▶ Provided information:
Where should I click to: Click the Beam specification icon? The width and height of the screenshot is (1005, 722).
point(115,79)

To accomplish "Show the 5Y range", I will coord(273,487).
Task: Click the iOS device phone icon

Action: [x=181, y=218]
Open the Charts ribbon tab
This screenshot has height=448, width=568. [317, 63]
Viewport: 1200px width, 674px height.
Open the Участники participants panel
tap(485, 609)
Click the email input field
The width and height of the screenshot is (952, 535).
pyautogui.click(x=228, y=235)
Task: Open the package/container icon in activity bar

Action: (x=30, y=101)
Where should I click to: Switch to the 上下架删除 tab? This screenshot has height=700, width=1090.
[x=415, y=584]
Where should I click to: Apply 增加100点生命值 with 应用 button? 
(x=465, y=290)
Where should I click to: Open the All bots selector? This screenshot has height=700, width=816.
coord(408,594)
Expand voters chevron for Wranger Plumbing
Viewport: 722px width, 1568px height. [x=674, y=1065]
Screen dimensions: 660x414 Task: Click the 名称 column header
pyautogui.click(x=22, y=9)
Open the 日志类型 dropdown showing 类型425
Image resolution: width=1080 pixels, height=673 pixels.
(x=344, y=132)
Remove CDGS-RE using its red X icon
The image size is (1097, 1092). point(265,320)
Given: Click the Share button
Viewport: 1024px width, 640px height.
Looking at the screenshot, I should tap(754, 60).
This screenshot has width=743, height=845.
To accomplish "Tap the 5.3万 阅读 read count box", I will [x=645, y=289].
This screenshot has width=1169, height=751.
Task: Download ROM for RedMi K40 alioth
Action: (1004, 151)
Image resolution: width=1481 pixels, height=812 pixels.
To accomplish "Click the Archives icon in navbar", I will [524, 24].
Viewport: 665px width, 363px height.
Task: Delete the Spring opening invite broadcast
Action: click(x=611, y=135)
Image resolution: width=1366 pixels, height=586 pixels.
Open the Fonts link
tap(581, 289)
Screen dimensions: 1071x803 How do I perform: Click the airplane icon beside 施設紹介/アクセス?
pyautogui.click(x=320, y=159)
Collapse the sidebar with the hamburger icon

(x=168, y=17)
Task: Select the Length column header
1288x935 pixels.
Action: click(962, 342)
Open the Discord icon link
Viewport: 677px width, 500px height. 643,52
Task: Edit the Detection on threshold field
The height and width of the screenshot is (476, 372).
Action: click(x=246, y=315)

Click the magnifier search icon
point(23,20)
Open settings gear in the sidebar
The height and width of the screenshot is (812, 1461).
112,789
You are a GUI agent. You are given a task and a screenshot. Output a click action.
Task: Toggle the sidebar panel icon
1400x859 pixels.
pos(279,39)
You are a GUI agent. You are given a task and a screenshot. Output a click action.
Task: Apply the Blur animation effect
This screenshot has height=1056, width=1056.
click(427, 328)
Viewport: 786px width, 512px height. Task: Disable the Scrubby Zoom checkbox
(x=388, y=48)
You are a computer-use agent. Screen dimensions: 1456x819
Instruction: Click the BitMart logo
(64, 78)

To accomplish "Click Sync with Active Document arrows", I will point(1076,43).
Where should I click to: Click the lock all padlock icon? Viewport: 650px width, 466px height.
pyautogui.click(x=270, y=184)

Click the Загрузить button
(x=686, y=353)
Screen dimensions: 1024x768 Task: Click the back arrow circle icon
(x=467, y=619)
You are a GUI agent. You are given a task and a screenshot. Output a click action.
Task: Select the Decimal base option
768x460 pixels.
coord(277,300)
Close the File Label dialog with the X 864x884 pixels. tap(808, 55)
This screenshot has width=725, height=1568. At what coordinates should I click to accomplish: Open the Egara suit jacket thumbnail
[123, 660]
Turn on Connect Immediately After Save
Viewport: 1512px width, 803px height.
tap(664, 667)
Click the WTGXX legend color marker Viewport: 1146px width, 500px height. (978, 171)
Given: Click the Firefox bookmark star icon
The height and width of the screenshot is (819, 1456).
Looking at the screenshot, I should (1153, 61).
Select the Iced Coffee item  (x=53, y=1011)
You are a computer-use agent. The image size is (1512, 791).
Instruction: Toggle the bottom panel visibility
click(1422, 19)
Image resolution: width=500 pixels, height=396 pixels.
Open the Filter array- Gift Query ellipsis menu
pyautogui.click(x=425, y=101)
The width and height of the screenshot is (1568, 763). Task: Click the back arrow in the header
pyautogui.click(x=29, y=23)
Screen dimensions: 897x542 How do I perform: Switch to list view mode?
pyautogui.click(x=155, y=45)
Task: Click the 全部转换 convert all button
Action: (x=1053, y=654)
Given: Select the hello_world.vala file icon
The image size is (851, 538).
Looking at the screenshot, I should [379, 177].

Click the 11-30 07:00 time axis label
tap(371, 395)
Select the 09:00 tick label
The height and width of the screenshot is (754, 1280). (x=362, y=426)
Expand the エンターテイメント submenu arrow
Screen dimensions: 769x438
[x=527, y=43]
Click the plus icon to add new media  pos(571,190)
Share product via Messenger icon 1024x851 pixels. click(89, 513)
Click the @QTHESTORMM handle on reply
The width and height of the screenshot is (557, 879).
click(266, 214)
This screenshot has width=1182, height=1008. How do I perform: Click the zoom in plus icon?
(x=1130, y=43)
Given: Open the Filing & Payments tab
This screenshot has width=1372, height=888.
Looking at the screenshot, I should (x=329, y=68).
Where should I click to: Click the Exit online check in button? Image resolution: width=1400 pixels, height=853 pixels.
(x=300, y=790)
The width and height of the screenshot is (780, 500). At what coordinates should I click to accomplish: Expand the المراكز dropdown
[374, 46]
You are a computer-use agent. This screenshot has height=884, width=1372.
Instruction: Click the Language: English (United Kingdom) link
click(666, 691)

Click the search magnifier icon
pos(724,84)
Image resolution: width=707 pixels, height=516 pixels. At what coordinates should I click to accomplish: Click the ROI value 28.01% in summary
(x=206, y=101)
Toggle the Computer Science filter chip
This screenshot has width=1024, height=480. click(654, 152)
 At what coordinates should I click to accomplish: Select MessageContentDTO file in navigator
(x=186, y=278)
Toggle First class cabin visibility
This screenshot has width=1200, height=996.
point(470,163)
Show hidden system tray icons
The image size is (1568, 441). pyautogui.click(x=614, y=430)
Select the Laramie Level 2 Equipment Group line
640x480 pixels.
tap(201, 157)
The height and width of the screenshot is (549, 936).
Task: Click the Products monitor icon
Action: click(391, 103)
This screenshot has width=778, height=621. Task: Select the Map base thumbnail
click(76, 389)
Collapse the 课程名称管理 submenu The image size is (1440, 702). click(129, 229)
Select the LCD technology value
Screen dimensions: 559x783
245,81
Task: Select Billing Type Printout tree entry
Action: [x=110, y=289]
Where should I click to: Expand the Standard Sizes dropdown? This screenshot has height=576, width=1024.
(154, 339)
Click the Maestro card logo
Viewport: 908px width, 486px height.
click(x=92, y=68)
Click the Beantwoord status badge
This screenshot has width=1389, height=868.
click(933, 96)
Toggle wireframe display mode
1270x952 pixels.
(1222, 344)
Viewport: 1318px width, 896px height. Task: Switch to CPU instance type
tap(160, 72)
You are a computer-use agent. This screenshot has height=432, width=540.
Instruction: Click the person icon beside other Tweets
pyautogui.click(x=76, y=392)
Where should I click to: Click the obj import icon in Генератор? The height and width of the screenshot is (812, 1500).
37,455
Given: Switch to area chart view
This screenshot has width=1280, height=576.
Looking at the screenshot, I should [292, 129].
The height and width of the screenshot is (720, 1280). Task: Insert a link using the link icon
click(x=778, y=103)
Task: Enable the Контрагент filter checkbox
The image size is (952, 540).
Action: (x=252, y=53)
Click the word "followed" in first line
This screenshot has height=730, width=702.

▶ What is expected: Each line above must be retyped exactly in the response.

▶ The answer:
Where should I click to: Click the Beam specification icon? The width and height of the screenshot is (1005, 722).
point(115,79)

To accomplish "Show the 5Y range", I will coord(273,487).
Task: Click the iOS device phone icon

Action: [x=181, y=218]
Open the Charts ribbon tab
This screenshot has height=448, width=568. [317, 63]
Viewport: 1200px width, 674px height.
Open the Участники participants panel
tap(485, 609)
Click the email input field
The width and height of the screenshot is (952, 535).
pyautogui.click(x=228, y=235)
Task: Open the package/container icon in activity bar

Action: (x=30, y=101)
Where should I click to: Switch to the 上下架删除 tab? This screenshot has height=700, width=1090.
[x=415, y=584]
Where should I click to: Apply 增加100点生命值 with 应用 button? 
(x=465, y=290)
Where should I click to: Open the All bots selector? This screenshot has height=700, width=816.
coord(408,594)
Expand voters chevron for Wranger Plumbing
Viewport: 722px width, 1568px height. [x=674, y=1065]
Screen dimensions: 660x414 Task: Click the 名称 column header
pyautogui.click(x=22, y=9)
Open the 日志类型 dropdown showing 类型425
Image resolution: width=1080 pixels, height=673 pixels.
(x=344, y=132)
Remove CDGS-RE using its red X icon
The image size is (1097, 1092). point(265,320)
Given: Click the Share button
Viewport: 1024px width, 640px height.
Looking at the screenshot, I should tap(754, 60).
This screenshot has width=743, height=845.
To accomplish "Tap the 5.3万 阅读 read count box", I will [x=645, y=289].
This screenshot has width=1169, height=751.
Task: Download ROM for RedMi K40 alioth
Action: (1004, 151)
Image resolution: width=1481 pixels, height=812 pixels.
To accomplish "Click the Archives icon in navbar", I will [524, 24].
Viewport: 665px width, 363px height.
Task: Delete the Spring opening invite broadcast
Action: click(x=611, y=135)
Image resolution: width=1366 pixels, height=586 pixels.
Open the Fonts link
tap(581, 289)
Screen dimensions: 1071x803 How do I perform: Click the airplane icon beside 施設紹介/アクセス?
pyautogui.click(x=320, y=159)
Collapse the sidebar with the hamburger icon

(x=168, y=17)
Task: Select the Length column header
1288x935 pixels.
Action: click(962, 342)
Open the Discord icon link
Viewport: 677px width, 500px height. 643,52
Task: Edit the Detection on threshold field
The height and width of the screenshot is (476, 372).
Action: click(x=246, y=315)

Click the magnifier search icon
point(23,20)
Open settings gear in the sidebar
The height and width of the screenshot is (812, 1461).
112,789
You are a GUI agent. You are given a task and a screenshot. Output a click action.
Task: Toggle the sidebar panel icon
1400x859 pixels.
pos(279,39)
You are a GUI agent. You are given a task and a screenshot. Output a click action.
Task: Apply the Blur animation effect
This screenshot has height=1056, width=1056.
click(427, 328)
Viewport: 786px width, 512px height. Task: Disable the Scrubby Zoom checkbox
(x=388, y=48)
You are a computer-use agent. Screen dimensions: 1456x819
Instruction: Click the BitMart logo
(64, 78)

To accomplish "Click Sync with Active Document arrows", I will point(1076,43).
Where should I click to: Click the lock all padlock icon? Viewport: 650px width, 466px height.
pyautogui.click(x=270, y=184)

Click the Загрузить button
(x=686, y=353)
Screen dimensions: 1024x768 Task: Click the back arrow circle icon
(x=467, y=619)
You are a GUI agent. You are given a task and a screenshot. Output a click action.
Task: Select the Decimal base option
768x460 pixels.
coord(277,300)
Close the File Label dialog with the X 864x884 pixels. tap(808, 55)
This screenshot has width=725, height=1568. At what coordinates should I click to accomplish: Open the Egara suit jacket thumbnail
[123, 660]
Turn on Connect Immediately After Save
Viewport: 1512px width, 803px height.
tap(664, 667)
Click the WTGXX legend color marker Viewport: 1146px width, 500px height. (978, 171)
Given: Click the Firefox bookmark star icon
The height and width of the screenshot is (819, 1456).
Looking at the screenshot, I should (1153, 61).
Select the Iced Coffee item  (x=53, y=1011)
You are a computer-use agent. The image size is (1512, 791).
Instruction: Toggle the bottom panel visibility
click(1422, 19)
Image resolution: width=500 pixels, height=396 pixels.
Open the Filter array- Gift Query ellipsis menu
pyautogui.click(x=425, y=101)
The width and height of the screenshot is (1568, 763). Task: Click the back arrow in the header
pyautogui.click(x=29, y=23)
Screen dimensions: 897x542 How do I perform: Switch to list view mode?
pyautogui.click(x=155, y=45)
Task: Click the 全部转换 convert all button
Action: (x=1053, y=654)
Given: Select the hello_world.vala file icon
The image size is (851, 538).
Looking at the screenshot, I should [379, 177].

Click the 11-30 07:00 time axis label
tap(371, 395)
Select the 09:00 tick label
The height and width of the screenshot is (754, 1280). (x=362, y=426)
Expand the エンターテイメント submenu arrow
Screen dimensions: 769x438
[x=527, y=43]
Click the plus icon to add new media  pos(571,190)
Share product via Messenger icon 1024x851 pixels. click(89, 513)
Click the @QTHESTORMM handle on reply
The width and height of the screenshot is (557, 879).
click(266, 214)
This screenshot has width=1182, height=1008. How do I perform: Click the zoom in plus icon?
(x=1130, y=43)
Given: Open the Filing & Payments tab
This screenshot has width=1372, height=888.
Looking at the screenshot, I should (x=329, y=68).
Where should I click to: Click the Exit online check in button? Image resolution: width=1400 pixels, height=853 pixels.
(x=300, y=790)
The width and height of the screenshot is (780, 500). At what coordinates should I click to accomplish: Expand the المراكز dropdown
[374, 46]
You are a computer-use agent. This screenshot has height=884, width=1372.
Instruction: Click the Language: English (United Kingdom) link
click(666, 691)

Click the search magnifier icon
pos(724,84)
Image resolution: width=707 pixels, height=516 pixels. At what coordinates should I click to accomplish: Click the ROI value 28.01% in summary
(x=206, y=101)
Toggle the Computer Science filter chip
This screenshot has width=1024, height=480. click(654, 152)
 At what coordinates should I click to accomplish: Select MessageContentDTO file in navigator
(x=186, y=278)
Toggle First class cabin visibility
This screenshot has width=1200, height=996.
point(470,163)
Show hidden system tray icons
The image size is (1568, 441). pyautogui.click(x=614, y=430)
Select the Laramie Level 2 Equipment Group line
640x480 pixels.
tap(201, 157)
The height and width of the screenshot is (549, 936).
Task: Click the Products monitor icon
Action: click(391, 103)
This screenshot has width=778, height=621. Task: Select the Map base thumbnail
click(76, 389)
Collapse the 课程名称管理 submenu The image size is (1440, 702). click(129, 229)
Select the LCD technology value
Screen dimensions: 559x783
245,81
Task: Select Billing Type Printout tree entry
Action: [x=110, y=289]
Where should I click to: Expand the Standard Sizes dropdown? This screenshot has height=576, width=1024.
(154, 339)
Click the Maestro card logo
Viewport: 908px width, 486px height.
click(x=92, y=68)
Click the Beantwoord status badge
This screenshot has width=1389, height=868.
click(933, 96)
Toggle wireframe display mode
1270x952 pixels.
(1222, 344)
Viewport: 1318px width, 896px height. Task: Switch to CPU instance type
tap(160, 72)
You are a computer-use agent. This screenshot has height=432, width=540.
Instruction: Click the person icon beside other Tweets
pyautogui.click(x=76, y=392)
Where should I click to: Click the obj import icon in Генератор? The height and width of the screenshot is (812, 1500).
37,455
Given: Switch to area chart view
This screenshot has width=1280, height=576.
Looking at the screenshot, I should [292, 129].
The height and width of the screenshot is (720, 1280). Task: Insert a link using the link icon
click(x=778, y=103)
Task: Enable the Контрагент filter checkbox
The image size is (952, 540).
Action: (x=252, y=53)
Click the word "followed" in first line
This screenshot has height=730, width=702.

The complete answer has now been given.